Star Parker  is an American syndicated columnist, Republican politician, author, and conservative political activist. In 1995, she founded the Center for Urban Renewal and Education (CURE). In 2010, she was the unsuccessful Republican nominee for the United States House of Representatives in California's 37th District.

Biography
Parker was born Larstella Irby in Moses Lake, Washington; she was raised in a non-religious home by often-absent parents.  She has made the claim that after one arrest for shoplifting, her high school guidance counselor told her "not to worry about it, because I was a 'victim of racism, lashing out at society.'"  She began advocating for conservative social and political causes, and founded CURE in 1995. After she was laid off from her job as a program host on Los Angeles radio station KABC (after the outlet was purchased by Disney), Parker devoted her efforts to CURE full-time.

Center for Urban Renewal and Education
In 1995, Parker founded the Coalition on Urban Renewal and Education, and later changed its name to the Center for Urban Renewal and Education (CURE). Located in Washington, D.C., CURE is a policy-oriented and politically conservative think-tank; Parker serves as its president.

#### DIRECTIONS FOR THIS TASK:
Pick up the text about Star Parker where it ends and keep writing from there. You won't need the entries that follow this text.

#### INFORMATION PROVIDED:
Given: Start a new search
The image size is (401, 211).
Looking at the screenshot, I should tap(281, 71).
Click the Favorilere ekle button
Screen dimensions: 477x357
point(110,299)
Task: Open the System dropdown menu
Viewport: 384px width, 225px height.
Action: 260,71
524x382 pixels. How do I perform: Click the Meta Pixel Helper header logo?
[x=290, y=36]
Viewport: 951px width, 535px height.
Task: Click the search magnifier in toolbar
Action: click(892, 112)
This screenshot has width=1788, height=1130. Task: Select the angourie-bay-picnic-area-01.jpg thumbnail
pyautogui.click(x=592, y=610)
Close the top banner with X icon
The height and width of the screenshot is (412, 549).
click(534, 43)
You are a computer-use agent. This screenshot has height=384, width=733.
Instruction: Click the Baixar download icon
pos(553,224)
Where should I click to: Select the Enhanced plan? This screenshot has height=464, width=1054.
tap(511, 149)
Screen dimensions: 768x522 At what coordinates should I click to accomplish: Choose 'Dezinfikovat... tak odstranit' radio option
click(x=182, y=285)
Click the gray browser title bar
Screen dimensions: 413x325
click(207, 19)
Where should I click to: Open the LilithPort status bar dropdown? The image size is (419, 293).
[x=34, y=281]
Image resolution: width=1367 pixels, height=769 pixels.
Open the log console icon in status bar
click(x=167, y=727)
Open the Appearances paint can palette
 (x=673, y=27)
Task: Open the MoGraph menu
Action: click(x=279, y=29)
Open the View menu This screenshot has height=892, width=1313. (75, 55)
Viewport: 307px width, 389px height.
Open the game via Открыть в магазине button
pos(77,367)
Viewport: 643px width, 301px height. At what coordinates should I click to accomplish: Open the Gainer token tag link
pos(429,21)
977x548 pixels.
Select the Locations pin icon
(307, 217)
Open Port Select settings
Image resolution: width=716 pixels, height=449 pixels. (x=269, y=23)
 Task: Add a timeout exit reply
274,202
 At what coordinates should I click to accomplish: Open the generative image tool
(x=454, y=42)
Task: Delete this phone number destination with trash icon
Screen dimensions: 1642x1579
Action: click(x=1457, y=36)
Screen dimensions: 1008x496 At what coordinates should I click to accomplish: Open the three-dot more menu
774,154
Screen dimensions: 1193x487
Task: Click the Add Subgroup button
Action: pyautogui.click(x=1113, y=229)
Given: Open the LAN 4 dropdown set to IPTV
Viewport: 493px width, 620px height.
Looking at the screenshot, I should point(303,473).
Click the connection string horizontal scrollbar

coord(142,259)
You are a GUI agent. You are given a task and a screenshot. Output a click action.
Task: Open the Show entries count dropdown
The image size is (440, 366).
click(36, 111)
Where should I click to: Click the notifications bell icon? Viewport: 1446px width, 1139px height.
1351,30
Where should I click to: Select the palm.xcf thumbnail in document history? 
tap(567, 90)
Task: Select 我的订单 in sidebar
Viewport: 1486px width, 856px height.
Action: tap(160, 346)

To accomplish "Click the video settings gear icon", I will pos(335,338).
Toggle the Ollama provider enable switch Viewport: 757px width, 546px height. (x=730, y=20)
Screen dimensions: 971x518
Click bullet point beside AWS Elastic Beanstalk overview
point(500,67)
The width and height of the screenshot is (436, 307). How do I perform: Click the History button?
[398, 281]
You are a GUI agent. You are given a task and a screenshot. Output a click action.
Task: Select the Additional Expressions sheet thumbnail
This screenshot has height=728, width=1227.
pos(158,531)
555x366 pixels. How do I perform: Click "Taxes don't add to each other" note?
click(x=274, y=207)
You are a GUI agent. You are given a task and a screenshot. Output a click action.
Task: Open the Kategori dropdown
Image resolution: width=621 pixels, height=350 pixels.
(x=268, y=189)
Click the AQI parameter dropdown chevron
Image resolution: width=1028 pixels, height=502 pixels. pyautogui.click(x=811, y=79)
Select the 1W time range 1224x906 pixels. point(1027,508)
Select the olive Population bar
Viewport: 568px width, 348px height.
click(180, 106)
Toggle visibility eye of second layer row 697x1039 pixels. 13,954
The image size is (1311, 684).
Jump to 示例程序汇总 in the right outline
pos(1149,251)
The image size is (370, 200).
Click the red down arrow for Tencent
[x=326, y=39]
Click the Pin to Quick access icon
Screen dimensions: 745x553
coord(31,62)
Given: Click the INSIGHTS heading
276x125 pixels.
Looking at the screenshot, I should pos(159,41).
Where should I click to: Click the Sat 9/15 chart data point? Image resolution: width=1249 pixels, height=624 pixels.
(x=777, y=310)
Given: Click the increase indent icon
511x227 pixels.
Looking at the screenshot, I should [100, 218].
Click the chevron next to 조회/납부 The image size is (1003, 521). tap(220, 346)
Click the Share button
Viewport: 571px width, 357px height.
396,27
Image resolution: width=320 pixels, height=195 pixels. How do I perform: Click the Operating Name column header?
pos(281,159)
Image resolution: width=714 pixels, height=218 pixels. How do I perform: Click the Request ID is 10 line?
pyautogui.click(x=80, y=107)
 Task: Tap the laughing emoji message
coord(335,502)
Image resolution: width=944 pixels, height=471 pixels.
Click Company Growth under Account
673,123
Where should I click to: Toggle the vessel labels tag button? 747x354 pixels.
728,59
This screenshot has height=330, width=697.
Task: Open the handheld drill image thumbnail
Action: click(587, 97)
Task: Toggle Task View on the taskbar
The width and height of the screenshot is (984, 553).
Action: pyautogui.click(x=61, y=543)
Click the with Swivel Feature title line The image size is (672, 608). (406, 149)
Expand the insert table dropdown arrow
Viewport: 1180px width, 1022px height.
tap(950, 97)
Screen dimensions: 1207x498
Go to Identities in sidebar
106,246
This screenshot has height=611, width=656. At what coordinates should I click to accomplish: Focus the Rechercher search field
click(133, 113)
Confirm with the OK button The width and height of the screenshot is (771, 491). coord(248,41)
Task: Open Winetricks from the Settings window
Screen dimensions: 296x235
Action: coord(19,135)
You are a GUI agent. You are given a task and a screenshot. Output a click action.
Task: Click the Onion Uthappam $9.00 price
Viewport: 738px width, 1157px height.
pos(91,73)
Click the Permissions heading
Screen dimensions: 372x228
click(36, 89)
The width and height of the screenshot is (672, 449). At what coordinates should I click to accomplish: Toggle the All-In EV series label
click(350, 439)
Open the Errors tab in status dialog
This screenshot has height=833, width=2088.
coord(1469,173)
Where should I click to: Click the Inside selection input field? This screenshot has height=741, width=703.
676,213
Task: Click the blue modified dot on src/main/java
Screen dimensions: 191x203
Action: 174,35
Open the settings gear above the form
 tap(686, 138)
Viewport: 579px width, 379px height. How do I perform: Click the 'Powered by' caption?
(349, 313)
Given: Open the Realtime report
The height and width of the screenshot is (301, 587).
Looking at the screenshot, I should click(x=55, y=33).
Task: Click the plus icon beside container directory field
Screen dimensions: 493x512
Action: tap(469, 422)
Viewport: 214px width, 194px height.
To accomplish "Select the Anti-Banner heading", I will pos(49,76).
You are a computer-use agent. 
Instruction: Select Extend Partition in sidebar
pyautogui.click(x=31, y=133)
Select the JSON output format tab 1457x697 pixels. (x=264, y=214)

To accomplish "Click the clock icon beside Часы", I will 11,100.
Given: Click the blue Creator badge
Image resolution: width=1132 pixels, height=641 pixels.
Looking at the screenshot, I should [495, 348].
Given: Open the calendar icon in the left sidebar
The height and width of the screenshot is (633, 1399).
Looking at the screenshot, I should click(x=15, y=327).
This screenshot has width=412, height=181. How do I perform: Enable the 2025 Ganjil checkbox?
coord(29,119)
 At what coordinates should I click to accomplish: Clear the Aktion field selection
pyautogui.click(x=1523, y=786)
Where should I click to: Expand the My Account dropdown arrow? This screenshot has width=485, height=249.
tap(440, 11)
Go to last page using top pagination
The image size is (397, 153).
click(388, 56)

#### REPLY:
Activities
Parker has been a syndicated columnist with the Creator's News Syndicate. Her column is carried weekly by newspapers across the country and opinion sites such as Townhall. She was a guest on the TV program Politically Incorrect.

In 2017, Star Parker joined the White House Center for Faith and Opportunity Initiatives advisory team to share ideas on which policies would improve the nation's most distressed zip codes.

In 2018, she was appointed by Senate Majority Leader Mitch McConnell to the U.S. Frederick Douglass Bicentennial Commission.

Views
Parker supports cuts to welfare claiming that welfare has become like a government plantation, which creates a situation where those who accept the invitation switch mindsets from "How do I take care of myself?" to "What do I have to do to stay on the plantation?". She believes stable families and strong moral values are the key to ending poverty. She has asserted a moral objection to abortion and claims that rampant abortion has hurt black families. She opposes abortion, divorce, same-sex marriage and using tax dollars to fund birth control.

Congressional campaign
In March 2010, Parker announced her candidacy for Congress in California's 37th District, which encompasses most of Long Beach and Compton, as well as Carson, Signal Hill, and parts of other municipalities. She lost the November 2 general election to Democrat Laura Richardson, earning 22.7 percent of the vote.

Books
 1998: Pimps, Whores and Welfare Brats: From Welfare Cheat to Conservative Messenger (Pocket Books, )
 2003: Uncle Sam's Plantation: How Big Government Enslaves America's Poor and What We Can Do About It (Thomas Nelson, )
 2006: White Ghetto: How Middle Class America Reflects Inner City Decay (Thomas Nelson, )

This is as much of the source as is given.